Berdoalah biar Anda dapat menyadari kehadiran tanda ini suatu ketika sebelum tamat hidup Anda tiba biar Anda mampu mempersiapkan diri dengan melaksanakan amalan-amalan yang baik, membayar hutang-hutang Anda, dan memanfaatkan waktu yang tersisa bersama keluarga dan orang-orang yang Anda kasihi.

2. Tanda 40 Hari Sebelum Kematian

Pada hari-hari selanjutnya, tepatnya pada 40 hari sebelum tamat hidup Anda tiba, Alloh akan menawarkan tanda-tanda kematian berikutnya.
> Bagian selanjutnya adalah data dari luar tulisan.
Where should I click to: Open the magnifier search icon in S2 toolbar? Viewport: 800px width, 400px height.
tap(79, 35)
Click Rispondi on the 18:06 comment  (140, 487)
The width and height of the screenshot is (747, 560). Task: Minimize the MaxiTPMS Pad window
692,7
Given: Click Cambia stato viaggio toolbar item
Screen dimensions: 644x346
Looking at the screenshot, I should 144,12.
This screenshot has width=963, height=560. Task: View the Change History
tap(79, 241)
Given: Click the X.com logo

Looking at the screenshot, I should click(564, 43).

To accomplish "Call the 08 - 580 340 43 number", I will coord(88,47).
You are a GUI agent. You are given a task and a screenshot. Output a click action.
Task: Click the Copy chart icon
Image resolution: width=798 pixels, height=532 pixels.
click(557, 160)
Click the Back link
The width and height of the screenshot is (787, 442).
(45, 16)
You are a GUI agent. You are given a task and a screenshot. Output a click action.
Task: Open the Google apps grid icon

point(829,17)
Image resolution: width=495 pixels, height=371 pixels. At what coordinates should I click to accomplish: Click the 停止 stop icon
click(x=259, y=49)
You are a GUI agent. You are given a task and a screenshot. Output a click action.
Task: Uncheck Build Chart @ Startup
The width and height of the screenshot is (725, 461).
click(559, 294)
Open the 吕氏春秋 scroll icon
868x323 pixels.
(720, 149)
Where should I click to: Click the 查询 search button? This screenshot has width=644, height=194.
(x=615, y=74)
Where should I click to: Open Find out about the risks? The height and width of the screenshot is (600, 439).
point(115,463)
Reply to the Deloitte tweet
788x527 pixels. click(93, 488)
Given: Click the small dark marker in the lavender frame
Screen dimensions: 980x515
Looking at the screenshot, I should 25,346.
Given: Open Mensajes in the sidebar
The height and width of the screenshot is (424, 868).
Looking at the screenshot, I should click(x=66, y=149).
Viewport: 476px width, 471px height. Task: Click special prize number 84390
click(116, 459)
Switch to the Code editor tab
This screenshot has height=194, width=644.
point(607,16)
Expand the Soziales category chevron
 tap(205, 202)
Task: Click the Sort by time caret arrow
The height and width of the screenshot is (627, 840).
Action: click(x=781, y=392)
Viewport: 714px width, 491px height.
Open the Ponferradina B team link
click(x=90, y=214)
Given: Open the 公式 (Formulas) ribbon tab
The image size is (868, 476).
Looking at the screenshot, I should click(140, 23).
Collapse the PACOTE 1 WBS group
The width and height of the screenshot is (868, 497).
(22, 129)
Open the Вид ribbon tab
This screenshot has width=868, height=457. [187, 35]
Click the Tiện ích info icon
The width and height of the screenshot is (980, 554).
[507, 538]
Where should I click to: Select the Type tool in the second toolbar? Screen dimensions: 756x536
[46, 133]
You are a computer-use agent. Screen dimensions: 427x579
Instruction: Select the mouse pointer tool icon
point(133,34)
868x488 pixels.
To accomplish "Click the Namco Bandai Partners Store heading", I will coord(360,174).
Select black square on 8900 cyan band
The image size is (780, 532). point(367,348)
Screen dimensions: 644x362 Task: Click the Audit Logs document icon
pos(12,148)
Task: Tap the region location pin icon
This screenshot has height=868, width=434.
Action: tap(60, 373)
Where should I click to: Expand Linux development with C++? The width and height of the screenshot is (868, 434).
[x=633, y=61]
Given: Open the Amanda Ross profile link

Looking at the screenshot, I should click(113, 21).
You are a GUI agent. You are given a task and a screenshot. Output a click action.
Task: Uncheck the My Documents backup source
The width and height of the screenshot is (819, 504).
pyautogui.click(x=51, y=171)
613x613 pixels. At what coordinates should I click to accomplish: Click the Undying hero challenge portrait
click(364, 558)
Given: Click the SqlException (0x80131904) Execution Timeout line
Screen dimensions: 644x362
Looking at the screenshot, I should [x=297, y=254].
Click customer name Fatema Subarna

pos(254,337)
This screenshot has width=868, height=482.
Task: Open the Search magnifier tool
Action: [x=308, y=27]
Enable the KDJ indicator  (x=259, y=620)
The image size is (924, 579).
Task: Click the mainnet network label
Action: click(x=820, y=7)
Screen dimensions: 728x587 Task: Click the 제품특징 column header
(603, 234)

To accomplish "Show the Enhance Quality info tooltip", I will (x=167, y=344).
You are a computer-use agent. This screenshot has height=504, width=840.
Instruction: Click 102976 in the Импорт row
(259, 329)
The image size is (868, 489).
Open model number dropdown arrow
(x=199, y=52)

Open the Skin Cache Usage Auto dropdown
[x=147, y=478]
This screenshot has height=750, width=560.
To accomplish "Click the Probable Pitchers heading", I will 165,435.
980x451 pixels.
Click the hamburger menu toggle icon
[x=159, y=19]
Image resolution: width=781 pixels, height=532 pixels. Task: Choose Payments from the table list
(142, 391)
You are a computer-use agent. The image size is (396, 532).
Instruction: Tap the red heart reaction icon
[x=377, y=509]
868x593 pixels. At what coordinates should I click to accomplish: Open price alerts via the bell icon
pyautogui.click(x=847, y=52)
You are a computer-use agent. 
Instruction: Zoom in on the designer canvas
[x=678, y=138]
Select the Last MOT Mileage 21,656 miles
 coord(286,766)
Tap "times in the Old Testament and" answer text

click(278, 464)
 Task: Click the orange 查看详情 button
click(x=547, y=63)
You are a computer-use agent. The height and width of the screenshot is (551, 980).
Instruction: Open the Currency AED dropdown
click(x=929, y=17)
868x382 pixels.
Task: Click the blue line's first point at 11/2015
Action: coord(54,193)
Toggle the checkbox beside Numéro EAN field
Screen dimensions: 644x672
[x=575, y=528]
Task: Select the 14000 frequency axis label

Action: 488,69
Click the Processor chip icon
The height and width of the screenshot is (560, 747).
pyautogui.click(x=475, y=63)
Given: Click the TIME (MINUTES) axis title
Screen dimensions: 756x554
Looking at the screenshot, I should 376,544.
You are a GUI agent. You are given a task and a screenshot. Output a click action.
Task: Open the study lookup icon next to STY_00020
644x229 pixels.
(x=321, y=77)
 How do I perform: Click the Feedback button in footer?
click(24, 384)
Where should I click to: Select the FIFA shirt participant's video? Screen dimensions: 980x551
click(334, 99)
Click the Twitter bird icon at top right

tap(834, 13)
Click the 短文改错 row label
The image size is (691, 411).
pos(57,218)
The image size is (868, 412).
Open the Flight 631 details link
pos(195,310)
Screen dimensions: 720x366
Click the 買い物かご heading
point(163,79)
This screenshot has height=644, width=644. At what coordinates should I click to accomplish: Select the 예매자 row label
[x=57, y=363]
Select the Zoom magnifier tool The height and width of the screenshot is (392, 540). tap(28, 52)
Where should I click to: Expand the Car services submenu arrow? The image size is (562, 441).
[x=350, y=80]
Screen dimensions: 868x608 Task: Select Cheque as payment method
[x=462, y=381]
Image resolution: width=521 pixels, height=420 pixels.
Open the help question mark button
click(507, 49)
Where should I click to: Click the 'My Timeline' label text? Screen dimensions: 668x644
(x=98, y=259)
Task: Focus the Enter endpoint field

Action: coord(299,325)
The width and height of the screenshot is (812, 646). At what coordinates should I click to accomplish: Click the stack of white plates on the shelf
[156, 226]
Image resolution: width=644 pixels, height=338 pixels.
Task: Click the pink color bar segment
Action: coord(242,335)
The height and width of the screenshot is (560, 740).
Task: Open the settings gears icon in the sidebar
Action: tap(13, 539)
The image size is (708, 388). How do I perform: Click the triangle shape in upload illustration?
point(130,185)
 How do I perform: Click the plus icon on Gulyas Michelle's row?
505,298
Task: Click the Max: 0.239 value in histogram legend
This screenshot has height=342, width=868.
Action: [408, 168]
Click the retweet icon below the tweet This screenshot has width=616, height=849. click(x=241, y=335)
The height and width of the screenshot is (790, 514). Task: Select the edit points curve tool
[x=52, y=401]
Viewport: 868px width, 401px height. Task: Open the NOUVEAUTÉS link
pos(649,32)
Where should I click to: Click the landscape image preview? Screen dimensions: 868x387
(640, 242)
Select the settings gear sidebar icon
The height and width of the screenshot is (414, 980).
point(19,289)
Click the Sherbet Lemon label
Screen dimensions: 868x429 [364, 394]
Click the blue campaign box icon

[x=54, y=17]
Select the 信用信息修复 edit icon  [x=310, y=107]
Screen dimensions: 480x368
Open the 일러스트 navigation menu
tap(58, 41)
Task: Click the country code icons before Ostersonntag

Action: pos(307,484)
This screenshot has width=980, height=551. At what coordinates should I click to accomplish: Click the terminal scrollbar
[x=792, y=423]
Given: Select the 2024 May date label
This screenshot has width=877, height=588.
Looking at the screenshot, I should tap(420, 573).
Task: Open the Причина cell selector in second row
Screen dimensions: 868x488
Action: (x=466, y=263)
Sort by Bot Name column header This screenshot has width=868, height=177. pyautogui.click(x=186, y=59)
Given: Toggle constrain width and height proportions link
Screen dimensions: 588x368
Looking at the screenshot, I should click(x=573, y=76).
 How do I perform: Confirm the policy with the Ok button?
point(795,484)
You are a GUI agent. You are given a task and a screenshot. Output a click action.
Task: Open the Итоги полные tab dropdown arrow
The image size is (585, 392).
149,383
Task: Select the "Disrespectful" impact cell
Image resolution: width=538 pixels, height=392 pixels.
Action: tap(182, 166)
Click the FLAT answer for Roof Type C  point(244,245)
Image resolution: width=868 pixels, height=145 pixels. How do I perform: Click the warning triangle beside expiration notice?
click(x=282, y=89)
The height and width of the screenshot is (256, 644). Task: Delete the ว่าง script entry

Selepas Ba’da Ashar, jantung Anda akan terasa berdenyut-denyut pelan. Selagi jantung berdenyut itu, daun yang bertuliskan nama Anda di Lauhful Mahfuds akan gugur. Malaikan kematian akan mengambil daun itu dan mulai mengikuti perjalanan dan acara Anda di hari-hari kehidupan Anda yang tersisa.

Kita

3. Tanda 7 Hari Sebelum Kematian

Tanda tanda kematian juga akan terjadi pada 7 hari sebelum tamat hidup Anda menjemput. Pada hari itu, Anda akan diuji dengan rasa sakit. Orang yang sakit biasanya tidak akan berselera makan, tapi dengan ujian ini, Anda justru sangat berselera makan dan meminta dibuatkan makanan ini dan itu.

Kita

4. Tanda 3 Hari Sebelum Kematian

Tak berselang lama, tepatnya pada 4 hari setelah Anda mencicipi nafsu makan yang meningkat, Anda akan mencicipi tanda-tanda kematian berikutnya. Anda akan mencicipi denyutan di tengah dahi.  Bila Anda mencicipi denyutan ini, maka keesokan harinya sebaiknya Anda melaksanakan ibadah puasa sunah. Puasa sunah ini dimaksudkan biar ketika dimandikan, mayat Anda bersih dan tidak menyusahkan orang yang memandikan Anda nanti.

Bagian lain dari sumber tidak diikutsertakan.